Making payments on Messenger seems fairly simple. The steps are as follows: both for sending and receiving money. To send money, a user must start a message with a friend, tap the $ icon and enter the amount they want to send, and once this is done tap Pay in the top right and add your debit card to send money.
To receive the money, a user must open the conversation from your friend, tap Add Card in the message and add your debit card to accept money for the first time.
Facebook says the money is transferred right away but may, depending on the bank a user uses, take up to three business days.

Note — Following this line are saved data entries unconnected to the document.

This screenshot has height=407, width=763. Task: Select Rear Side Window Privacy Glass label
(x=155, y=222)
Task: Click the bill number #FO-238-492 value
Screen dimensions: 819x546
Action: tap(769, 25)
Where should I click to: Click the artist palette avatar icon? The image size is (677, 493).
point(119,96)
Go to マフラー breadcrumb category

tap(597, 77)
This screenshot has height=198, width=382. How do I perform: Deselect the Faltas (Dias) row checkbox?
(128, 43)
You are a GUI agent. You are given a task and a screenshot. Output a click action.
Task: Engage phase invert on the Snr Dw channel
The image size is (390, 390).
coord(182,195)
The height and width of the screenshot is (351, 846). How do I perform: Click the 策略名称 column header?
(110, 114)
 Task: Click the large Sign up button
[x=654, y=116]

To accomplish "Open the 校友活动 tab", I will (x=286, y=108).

The other issue that mobile payments have to deal with is security. Facebook is quick to point out that it is no amateur in processing funds, noting that since 2007 it has been a “dependable and trusted payments processor for game players and advertisers”. Facebook claims that it processes more than one million transactions daily on the site and also handles all the payments processed on Messenger. The point being that your Messenger transactions will be secure.
“These payment systems are kept in a secured environment that is separate from other parts of the Facebook network and that receive additional monitoring and control,” the social network says. “A team of anti-fraud specialists monitor for suspicious purchase activity to help keep accounts safe.”

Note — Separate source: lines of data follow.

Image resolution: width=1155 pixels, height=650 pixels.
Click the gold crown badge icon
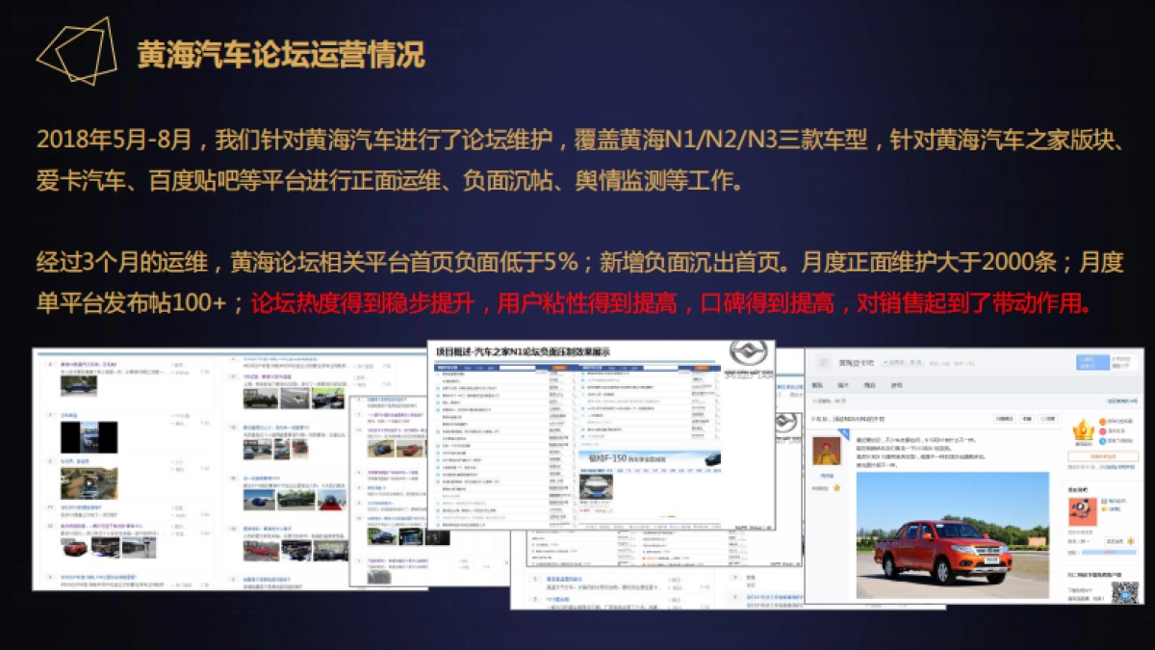(1085, 428)
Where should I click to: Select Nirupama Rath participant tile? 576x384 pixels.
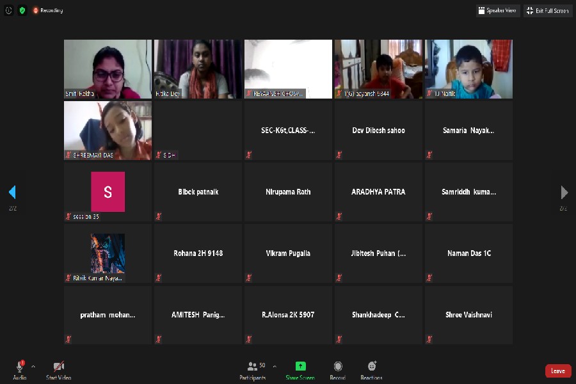click(288, 192)
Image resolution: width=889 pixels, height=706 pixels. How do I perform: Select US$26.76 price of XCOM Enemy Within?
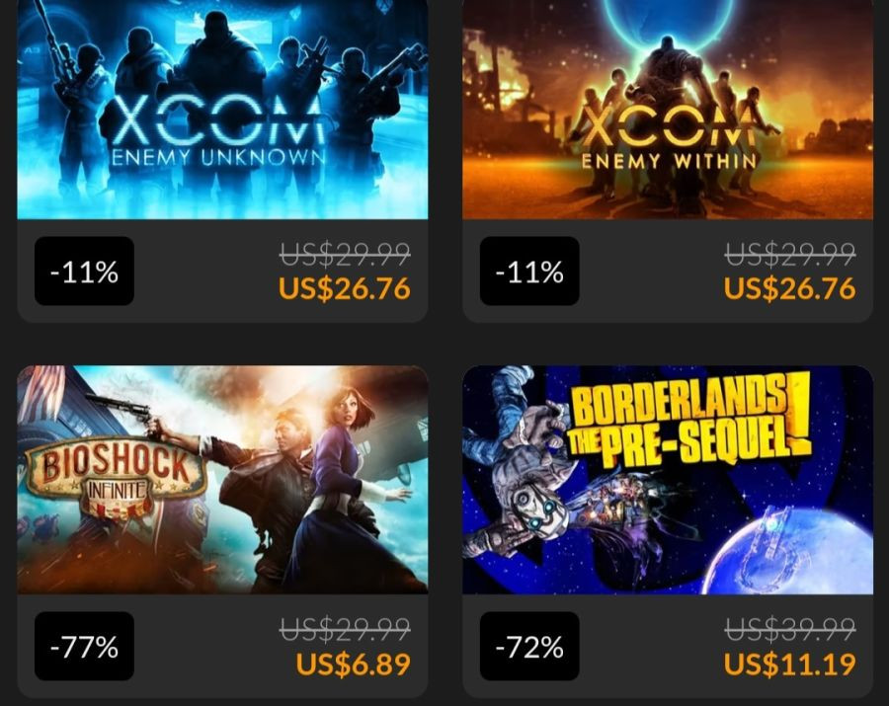[789, 288]
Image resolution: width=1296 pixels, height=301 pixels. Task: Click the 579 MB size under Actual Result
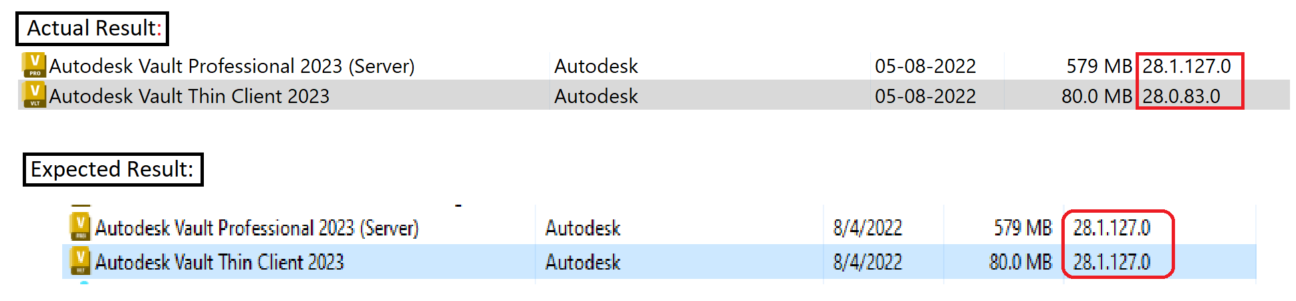pyautogui.click(x=1099, y=66)
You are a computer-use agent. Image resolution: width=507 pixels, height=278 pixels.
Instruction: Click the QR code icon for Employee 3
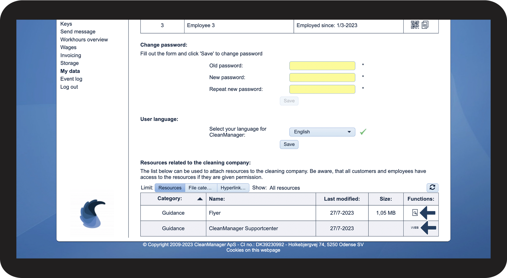click(x=415, y=25)
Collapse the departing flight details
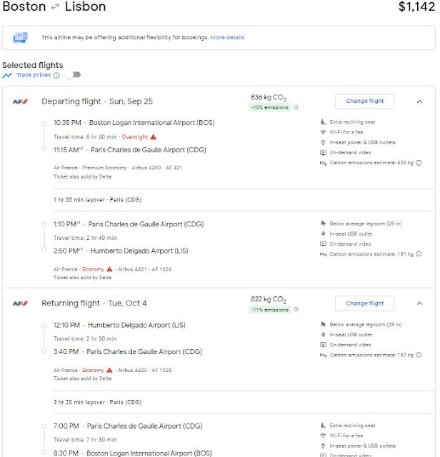This screenshot has height=457, width=440. 419,101
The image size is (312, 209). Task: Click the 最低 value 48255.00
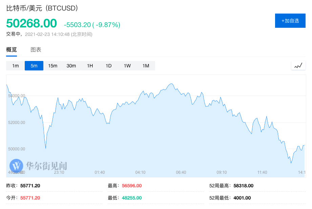(x=131, y=198)
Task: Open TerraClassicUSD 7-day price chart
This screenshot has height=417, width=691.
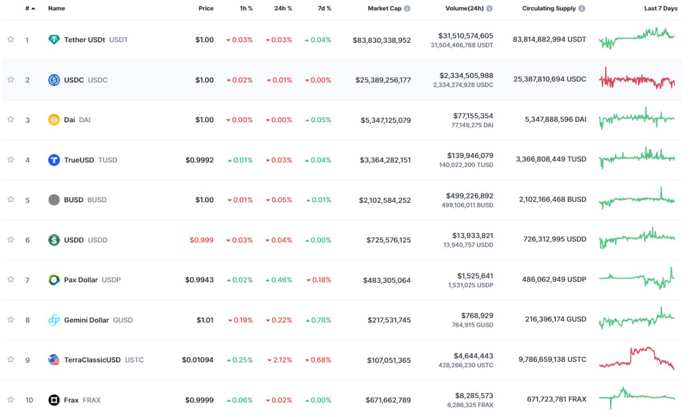Action: 637,359

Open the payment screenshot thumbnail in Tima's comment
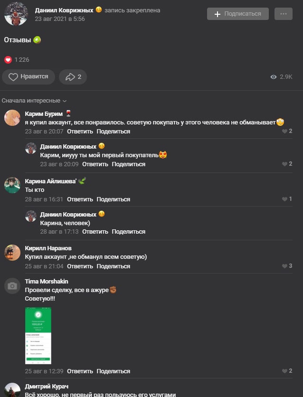pos(38,336)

For extra security, users can also use an in-app payments passcode or Apple TouchID fingerprint to confirm transfers.
Messenger Payments in Africa
Though the feature is going to be introduced in the US first, and no date has been earmarked for the African market, it has the potential to overhaul the mobile payments space on the continent.
According to UK thinktank, the Overseas Development Institute, the African mobile payment market is among the most expensive in the world, with average transfer rates of 12% and excess fees costing the continent US$1.8-billion a year.
With Messenger Payments being completely free, it could see a rapid uptake in Africa. In 2014, Facebook announced that it had more than 100-million registered Facebook users in Africa, accounting for about half of the 200-million or so Africans connected to the internet.
What could also help with Africa’s uptake of Messenger uptake is that more than 80% of African users access Facebook every month on mobile.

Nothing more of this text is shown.